> SELECTED TEXT:
▬▬▬▬▬▬▬▬▬▬
So from the level of basic Hebrew linguistics through the division of the Bible, the natural precedes the spiritual. One example within a collection of examples is verse 8 of Psalm 40: “I [David] desire to do your will, O my God” — this is David voicing his conscious thoughts. And David’s conscious thought is followed by, “[Y]our law is within my heart” — the heart and mind as fleshy tablets upon which God has written His law constitutes a euphemistic expression for the conscience, part of the subconscious mind. So the movement of the conceit, which begins with “sacrifice and offerings” (v. 6) is from the works of the hand to written Scripture (v. 7) to conscious thought to the conscience. This movement is from darkness [sacrifice and offerings] to light [the covenant of God in the conscience]. And in the darkness/light metaphor that forms each day, and governs the daily routine of human beings is the confirmation of typology, and typological exegesis.

The reader should now read 1 Corinthians chapter 10, verses 1 through 22.

Commentary: The greater Christian Church has forgotten [or badly misread] what the apostle wrote to the saints at Corinth: Paul definitively says that the events that happened to the circumcised nation during their exodus from Egypt are examples for the saints upon “whom the end of the ages has come” (v. 11). Paul thought he would be one of those saints, that he would be alive when Jesus returned. Even Paul’s vision of the work to be done was too small, for Israel’s example was for a worldwide church, not a body of Believers in and around the Mediterranean Sea.

Paul didn’t live to see the end of the age. Even today, this end remains ahead of the Church, but no longer in the distant future. So, since it is to the endtime Church that Israel’s exodus from Egypt serves as an example—in the same way that the lifeless moon reflects the glory of the sun, or that darkness precedes light—the juxtaposition of the Passover lamb slain in Egypt with the Passover Lamb of God slain at Calvary aligns the example with prophecies about endtime Israel.

The many false prophets that have come and that are prophesied to come inevitably identify endtime Israel as a physical nation, usually as the modern nation of Israel long descended from the physical remnant of the house of Judah that left Babylonian captivity by Cyrus’ decree. Some few false prophets identify endtime Israel as the English-speaking descendants of, allegedly [and probably], the ancient house of Israel that was the northern kingdom of Samaria. But endtime Israel has the same relationship to the natural nation of Israel as the sun has to the moon. Thus, endtime Israel is the greater Christian Church, not any one division or schism within the Church. And endtime Israel is composed of the many sons of God that have been born of Spirit, and that are presently domiciled in tents of flesh of varying colors. These tents and especially, the ancestry of these tents have no spiritual significance. Hence, any teacher of Israel who excludes or includes on the basis of the flesh is false, and should be utterly rejected. This is particularly true for the Christian Identity Movement in all of its many manifestations—and among Sabbath-observing disciples are many who hold tenets of “Christian Identity.” These Sabbath-observing disciples do more harm to spiritual infants than they can possibly imagine; they are inevitably tares, mistaken for wheat but yielding worthless fruit.
▬▬▬▬▬▬▬▬▬▬
> INFORMATION SUPPLIED:
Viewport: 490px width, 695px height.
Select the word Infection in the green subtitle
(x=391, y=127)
▬▬▬▬▬▬▬▬▬▬
> GOAL 1: According to the commentary, what is endtime Israel?
> GOAL 2: Please repeat the commentary from "Paul didn’t live" up to and including "about endtime Israel.".

> CORRECT RESULT 1: The greater Christian Church, not any one division or schism within the Church.

> CORRECT RESULT 2:
Paul didn’t live to see the end of the age. Even today, this end remains ahead of the Church, but no longer in the distant future. So, since it is to the endtime Church that Israel’s exodus from Egypt serves as an example—in the same way that the lifeless moon reflects the glory of the sun, or that darkness precedes light—the juxtaposition of the Passover lamb slain in Egypt with the Passover Lamb of God slain at Calvary aligns the example with prophecies about endtime Israel.